The authors evaluate LLaDA2.0-Uni on instruction-based image editing tasks, comparing it against specialized and unified models. Results show that LLaDA2.0-Uni achieves the highest overall score among unified models, outperforming baselines such as OmniGen2 and InternVL-U. It demonstrates particularly strong performance in Adjust and Hybrid editing tasks, indicating robust instruction comprehension and execution capabilities. LLaDA2.0-Uni achieves the highest overall score among unified models on the image editing benchmark. LLaDA2.0-Uni outperforms OmniGen2 and InternVL-U, ranking first in the unified category. LLaDA2.0-Uni excels in Adjust and Hybrid editing tasks, demonstrating strong capability in executing complex instructions.

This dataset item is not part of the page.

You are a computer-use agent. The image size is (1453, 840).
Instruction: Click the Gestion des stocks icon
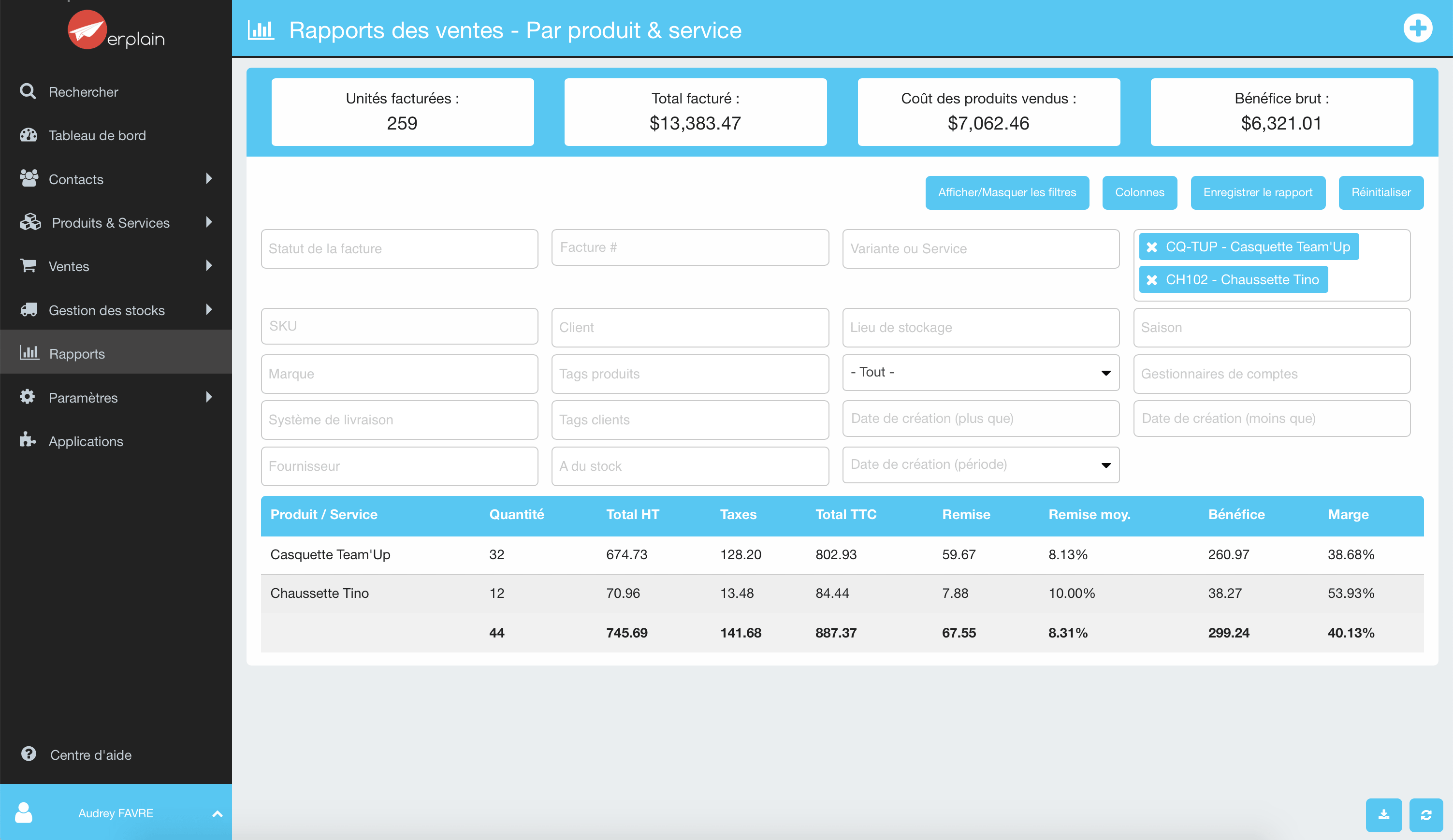[x=28, y=309]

LLaDA2.0-Uni is developed through a progressive three-stage training process that enhances vision-language alignment, multi-task pre-training, and supervised fine-tuning. Evaluations across various benchmarks demonstrate that the model excels in multi-region text rendering stability, interleaved multimodal generation, and complex instruction-based image editing. Furthermore, the implementation of a turbo decoder provides significant computational speedups while maintaining visual quality and performance comparable to the standard decoder.